WORK TO COMPLETE →
With the images left out, print every entry that follows exactly.

▬▬▬▬▬▬▬▬▬▬

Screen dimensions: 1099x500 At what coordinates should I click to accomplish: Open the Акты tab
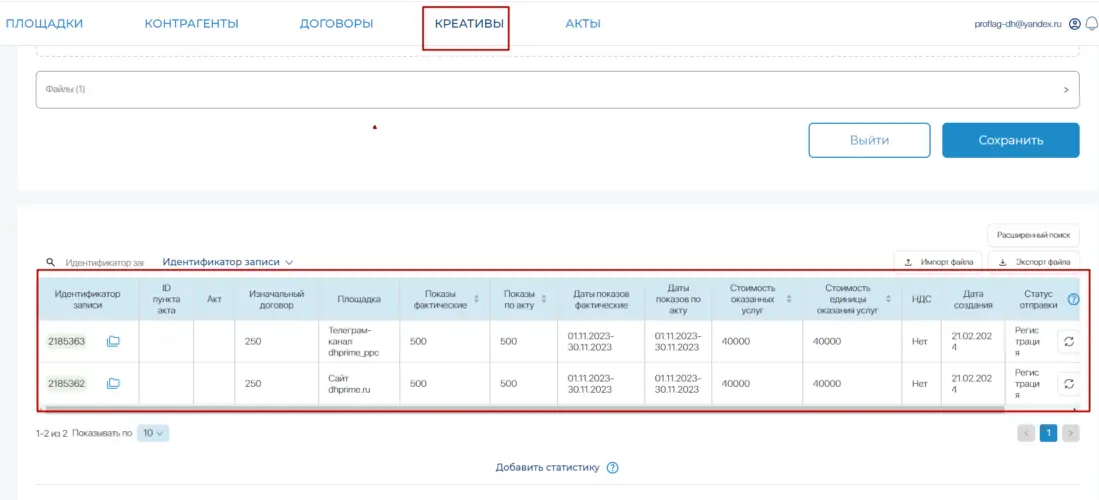[583, 24]
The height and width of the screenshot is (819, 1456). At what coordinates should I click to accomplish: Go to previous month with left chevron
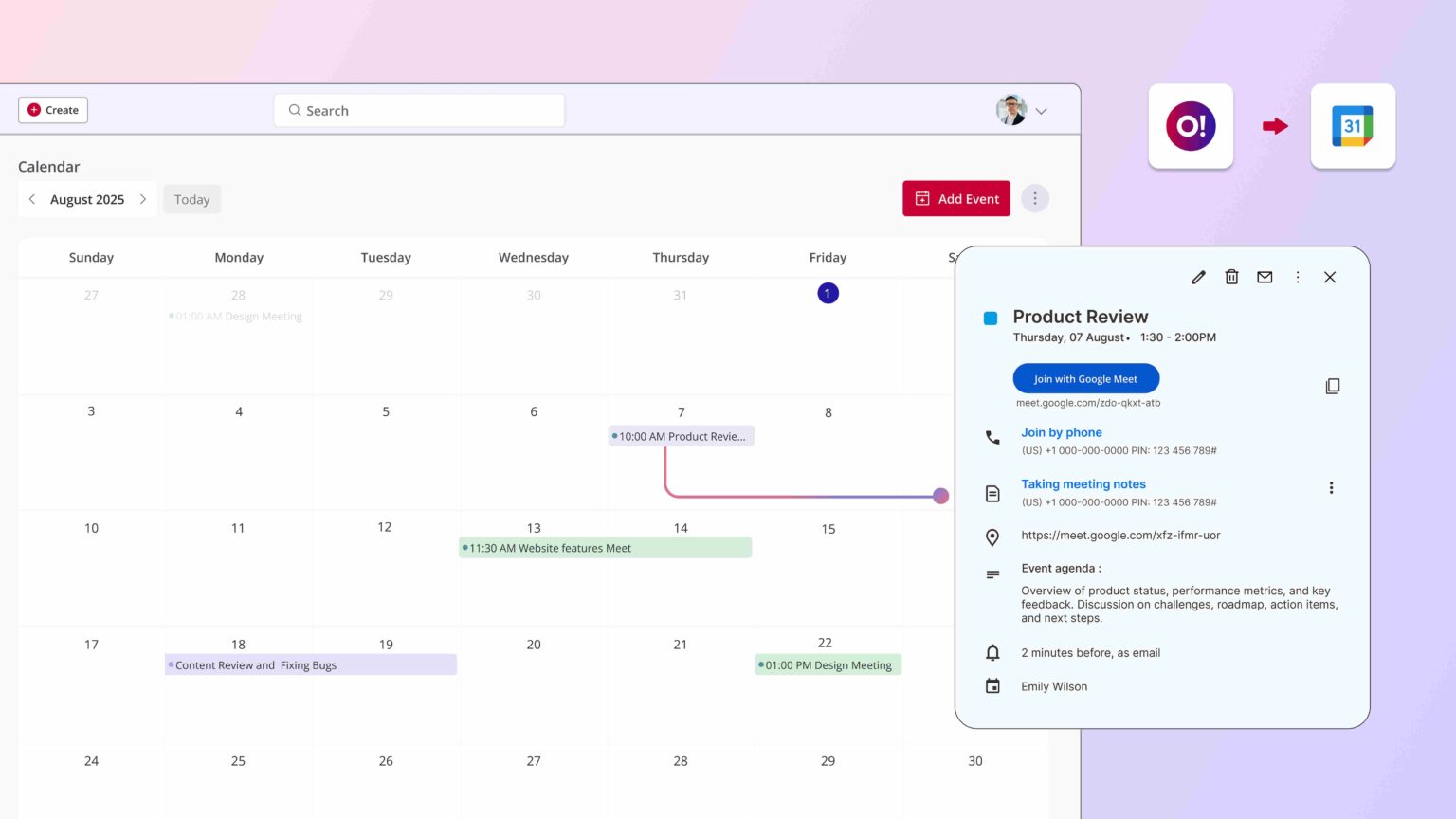coord(32,199)
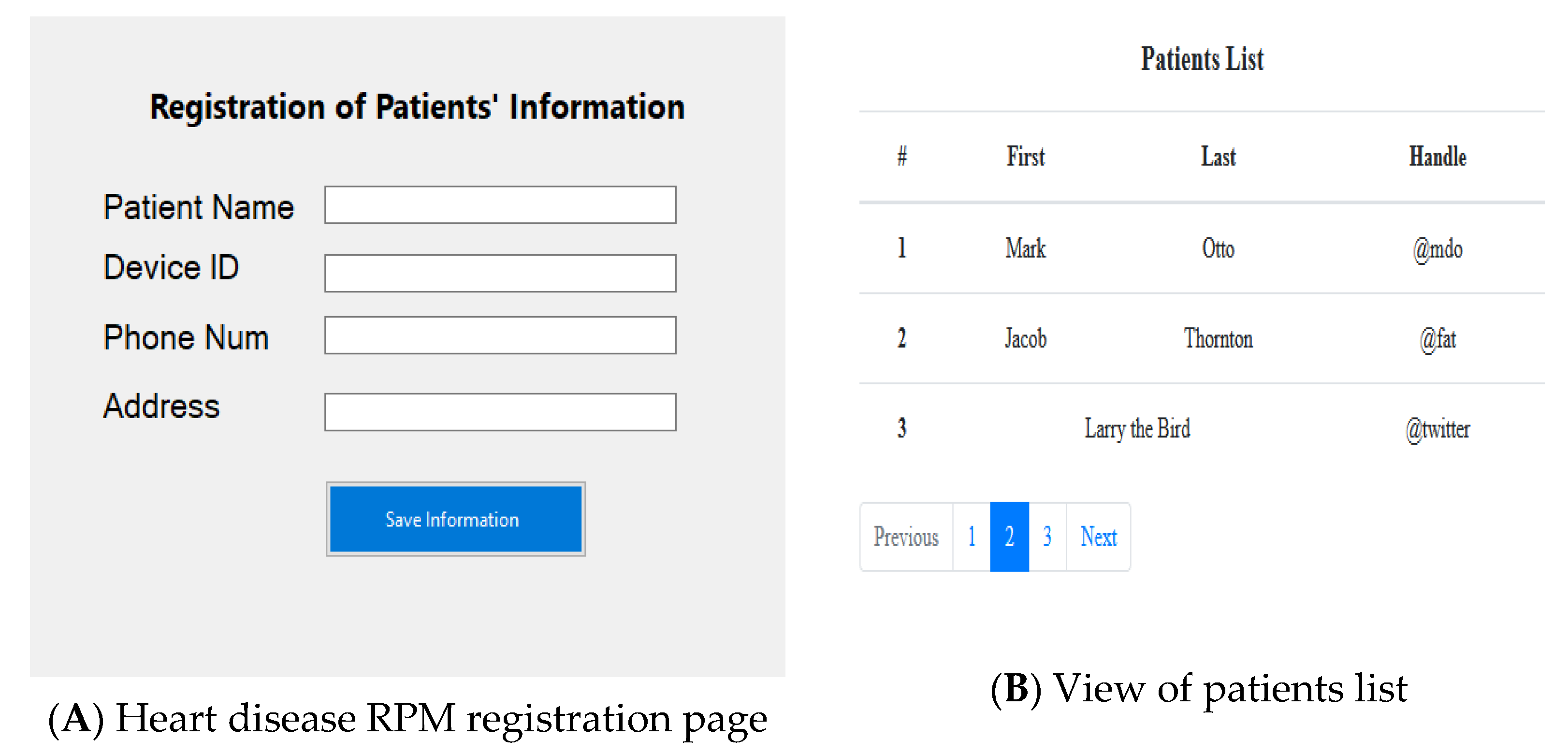Select page 2 in pagination
This screenshot has height=754, width=1568.
1009,537
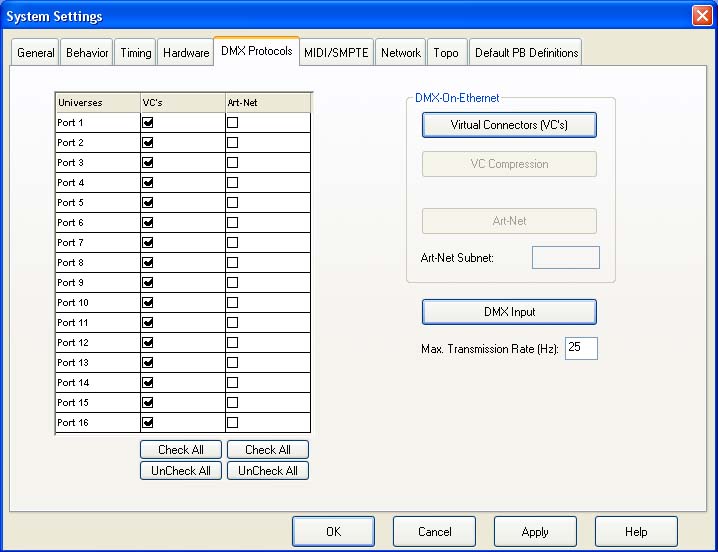The image size is (718, 552).
Task: Open the Help button
Action: [636, 532]
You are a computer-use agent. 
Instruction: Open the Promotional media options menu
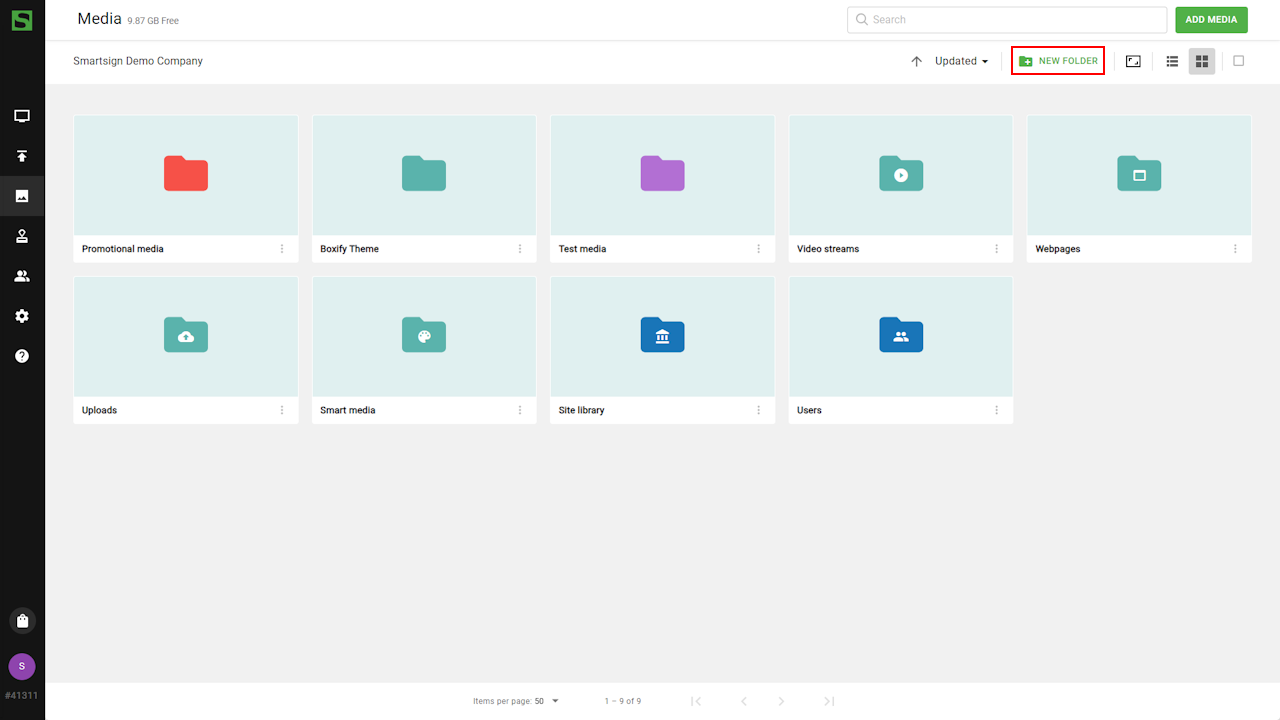(282, 249)
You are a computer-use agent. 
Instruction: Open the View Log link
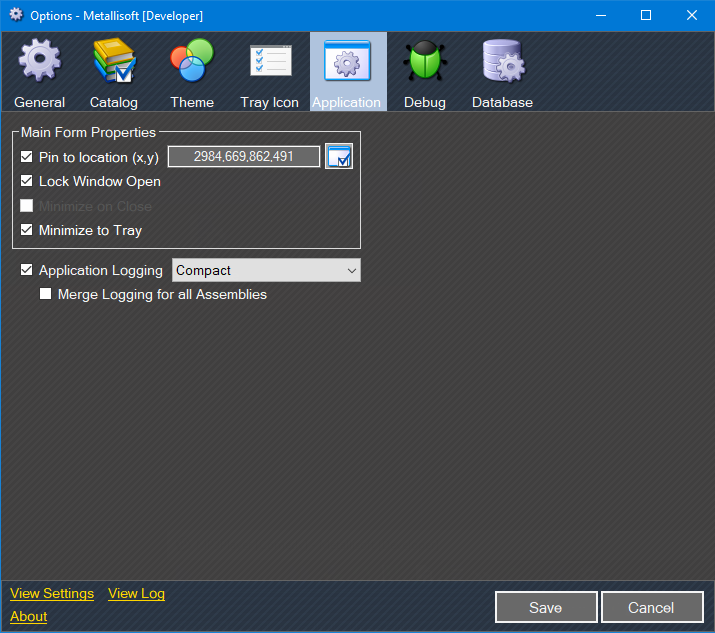point(136,593)
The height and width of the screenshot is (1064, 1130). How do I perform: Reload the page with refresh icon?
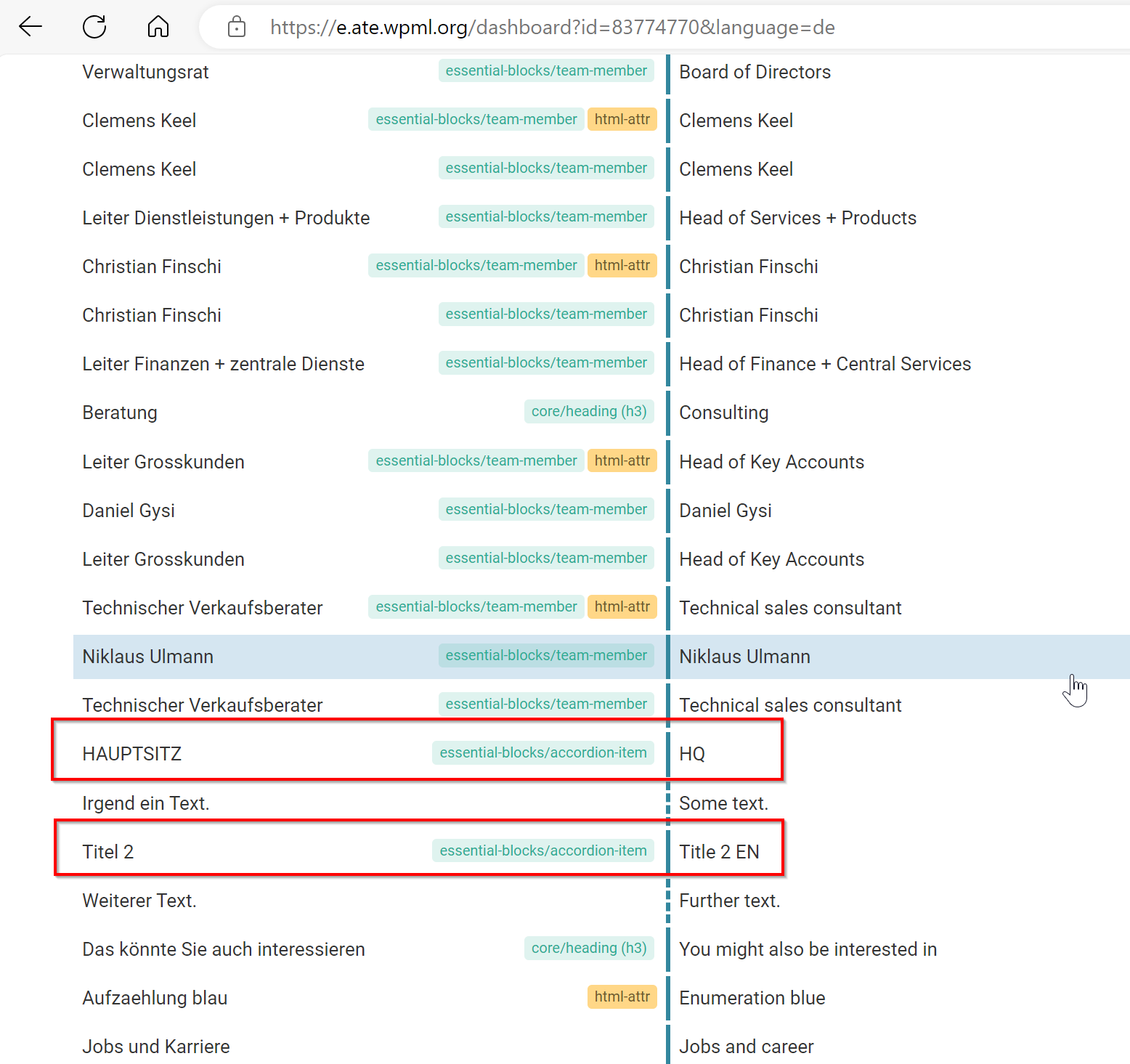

▬▬▬▬▬▬▬▬▬▬

OUTPUT OF THE EXERCISE →
Screen dimensions: 1099x500 At what coordinates should I click to accomplish: Open the Акты tab
[583, 24]
The height and width of the screenshot is (819, 1456). At what coordinates should I click to accomplish: Go to previous month with left chevron
coord(32,199)
Select page 2 in pagination
This screenshot has height=754, width=1568.
1009,537
The image size is (718, 552).
Task: Open the Help button
Action: [636, 532]
You are a computer-use agent. 
Instruction: Open the Promotional media options menu
(282, 249)
You are a computer-use agent. 
Instruction: Open the View Log link
point(136,593)
The height and width of the screenshot is (1064, 1130). How do I perform: Reload the page with refresh icon?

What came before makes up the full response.